Your task:
Would you reproduce the listing verbatim, from the line containing "Click the alert clock icon" down to its final line?

[Item position entries]
○ ○ ○

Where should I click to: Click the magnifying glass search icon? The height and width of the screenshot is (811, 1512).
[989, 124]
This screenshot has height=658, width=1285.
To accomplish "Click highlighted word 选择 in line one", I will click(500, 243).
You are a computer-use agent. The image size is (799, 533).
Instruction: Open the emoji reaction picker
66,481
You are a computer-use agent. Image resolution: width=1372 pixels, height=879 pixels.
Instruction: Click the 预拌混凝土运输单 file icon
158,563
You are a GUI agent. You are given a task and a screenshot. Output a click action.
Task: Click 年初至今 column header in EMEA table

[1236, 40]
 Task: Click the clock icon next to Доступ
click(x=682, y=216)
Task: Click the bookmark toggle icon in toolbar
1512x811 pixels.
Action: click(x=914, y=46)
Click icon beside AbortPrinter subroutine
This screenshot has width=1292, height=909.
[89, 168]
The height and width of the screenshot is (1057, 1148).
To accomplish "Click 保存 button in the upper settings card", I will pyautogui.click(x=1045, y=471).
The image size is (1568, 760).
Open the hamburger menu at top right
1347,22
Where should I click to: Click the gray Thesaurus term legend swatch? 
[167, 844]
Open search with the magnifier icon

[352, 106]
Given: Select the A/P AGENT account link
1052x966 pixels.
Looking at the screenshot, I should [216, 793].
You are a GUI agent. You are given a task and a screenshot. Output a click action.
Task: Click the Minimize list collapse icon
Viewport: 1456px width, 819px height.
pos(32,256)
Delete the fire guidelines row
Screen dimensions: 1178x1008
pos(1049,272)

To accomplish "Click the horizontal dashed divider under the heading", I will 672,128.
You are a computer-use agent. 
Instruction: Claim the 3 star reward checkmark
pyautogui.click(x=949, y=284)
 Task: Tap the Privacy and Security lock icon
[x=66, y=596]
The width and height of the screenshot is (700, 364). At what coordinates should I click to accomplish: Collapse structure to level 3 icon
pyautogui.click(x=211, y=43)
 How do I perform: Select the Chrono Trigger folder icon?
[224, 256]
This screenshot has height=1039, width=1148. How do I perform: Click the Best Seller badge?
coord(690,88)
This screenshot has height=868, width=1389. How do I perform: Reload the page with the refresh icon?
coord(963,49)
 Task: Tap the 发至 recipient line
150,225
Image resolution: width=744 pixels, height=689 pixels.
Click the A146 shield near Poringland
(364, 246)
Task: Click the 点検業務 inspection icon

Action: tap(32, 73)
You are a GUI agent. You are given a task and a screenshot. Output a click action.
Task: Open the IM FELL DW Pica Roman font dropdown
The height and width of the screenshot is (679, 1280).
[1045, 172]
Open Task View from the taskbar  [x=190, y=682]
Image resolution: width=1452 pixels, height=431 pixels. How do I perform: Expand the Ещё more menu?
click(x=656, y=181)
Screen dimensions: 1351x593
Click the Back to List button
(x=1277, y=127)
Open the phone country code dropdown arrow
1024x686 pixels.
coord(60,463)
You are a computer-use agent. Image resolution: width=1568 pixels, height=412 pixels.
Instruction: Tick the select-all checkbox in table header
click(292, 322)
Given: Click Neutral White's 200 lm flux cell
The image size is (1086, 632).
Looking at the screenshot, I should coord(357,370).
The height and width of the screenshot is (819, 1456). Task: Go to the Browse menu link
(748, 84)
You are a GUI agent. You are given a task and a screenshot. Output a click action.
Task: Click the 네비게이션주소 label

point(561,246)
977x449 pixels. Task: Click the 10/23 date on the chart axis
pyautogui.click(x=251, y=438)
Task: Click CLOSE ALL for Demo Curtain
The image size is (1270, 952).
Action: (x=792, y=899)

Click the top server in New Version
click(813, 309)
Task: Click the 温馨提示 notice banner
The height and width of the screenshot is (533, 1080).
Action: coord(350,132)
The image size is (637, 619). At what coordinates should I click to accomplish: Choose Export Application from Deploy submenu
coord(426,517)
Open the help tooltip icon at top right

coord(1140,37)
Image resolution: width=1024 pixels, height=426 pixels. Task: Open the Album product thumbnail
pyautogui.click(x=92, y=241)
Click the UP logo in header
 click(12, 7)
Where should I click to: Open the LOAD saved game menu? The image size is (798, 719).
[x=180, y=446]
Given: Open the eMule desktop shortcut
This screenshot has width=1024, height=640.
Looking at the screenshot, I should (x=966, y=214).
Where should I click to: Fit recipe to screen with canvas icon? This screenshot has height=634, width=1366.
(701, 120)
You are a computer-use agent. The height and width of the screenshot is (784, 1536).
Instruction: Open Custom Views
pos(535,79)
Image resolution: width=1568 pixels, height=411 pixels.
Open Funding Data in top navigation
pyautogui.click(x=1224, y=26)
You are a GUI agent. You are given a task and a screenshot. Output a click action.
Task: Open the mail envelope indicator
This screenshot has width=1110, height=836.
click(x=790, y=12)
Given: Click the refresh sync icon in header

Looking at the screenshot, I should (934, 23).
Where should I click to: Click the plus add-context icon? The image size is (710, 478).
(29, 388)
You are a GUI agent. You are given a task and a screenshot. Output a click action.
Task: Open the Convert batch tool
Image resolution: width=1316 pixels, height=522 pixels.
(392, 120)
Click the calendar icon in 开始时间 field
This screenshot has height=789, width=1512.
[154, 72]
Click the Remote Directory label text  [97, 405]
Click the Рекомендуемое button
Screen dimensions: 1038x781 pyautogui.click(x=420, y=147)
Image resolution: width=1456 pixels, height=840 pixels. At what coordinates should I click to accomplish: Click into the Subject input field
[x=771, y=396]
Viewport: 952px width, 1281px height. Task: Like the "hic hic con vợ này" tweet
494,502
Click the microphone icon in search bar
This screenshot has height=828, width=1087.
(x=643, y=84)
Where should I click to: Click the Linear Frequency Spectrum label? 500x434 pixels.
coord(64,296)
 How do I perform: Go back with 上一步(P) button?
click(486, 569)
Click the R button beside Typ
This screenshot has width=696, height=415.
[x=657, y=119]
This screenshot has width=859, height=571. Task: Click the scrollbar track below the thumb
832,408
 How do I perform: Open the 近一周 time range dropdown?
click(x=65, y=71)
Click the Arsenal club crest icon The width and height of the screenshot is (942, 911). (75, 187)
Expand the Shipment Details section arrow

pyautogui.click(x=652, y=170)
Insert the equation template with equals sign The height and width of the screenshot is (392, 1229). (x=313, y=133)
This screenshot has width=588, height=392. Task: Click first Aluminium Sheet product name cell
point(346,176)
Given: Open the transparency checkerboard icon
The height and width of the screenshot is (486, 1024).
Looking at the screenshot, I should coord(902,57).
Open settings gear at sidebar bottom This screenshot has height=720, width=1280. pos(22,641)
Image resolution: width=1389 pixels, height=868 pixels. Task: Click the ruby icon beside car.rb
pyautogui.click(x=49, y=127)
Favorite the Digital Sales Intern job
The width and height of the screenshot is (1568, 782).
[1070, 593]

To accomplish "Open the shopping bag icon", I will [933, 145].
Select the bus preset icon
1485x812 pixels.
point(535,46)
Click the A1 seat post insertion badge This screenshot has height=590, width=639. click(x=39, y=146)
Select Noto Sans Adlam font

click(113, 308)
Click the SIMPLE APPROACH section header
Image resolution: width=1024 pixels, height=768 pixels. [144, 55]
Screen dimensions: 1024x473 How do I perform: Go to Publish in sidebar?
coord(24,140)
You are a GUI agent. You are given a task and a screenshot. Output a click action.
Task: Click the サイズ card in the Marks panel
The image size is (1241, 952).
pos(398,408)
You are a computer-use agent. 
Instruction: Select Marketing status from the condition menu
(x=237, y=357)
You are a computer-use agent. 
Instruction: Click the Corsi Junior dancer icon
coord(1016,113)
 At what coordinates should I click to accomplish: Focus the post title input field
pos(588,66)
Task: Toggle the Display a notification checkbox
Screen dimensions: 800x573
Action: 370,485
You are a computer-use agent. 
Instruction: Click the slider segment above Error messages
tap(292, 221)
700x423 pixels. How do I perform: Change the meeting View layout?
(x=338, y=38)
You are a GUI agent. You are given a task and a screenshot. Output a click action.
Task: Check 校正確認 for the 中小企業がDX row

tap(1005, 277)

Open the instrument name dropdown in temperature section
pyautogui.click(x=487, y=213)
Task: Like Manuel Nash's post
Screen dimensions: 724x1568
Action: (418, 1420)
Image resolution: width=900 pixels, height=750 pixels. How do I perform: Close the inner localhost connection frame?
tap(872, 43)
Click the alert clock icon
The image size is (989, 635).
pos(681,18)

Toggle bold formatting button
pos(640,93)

○ ○ ○

Response for this exercise:
Click the alert clock icon
The image size is (989, 635).
pos(681,18)

Toggle bold formatting button
pos(640,93)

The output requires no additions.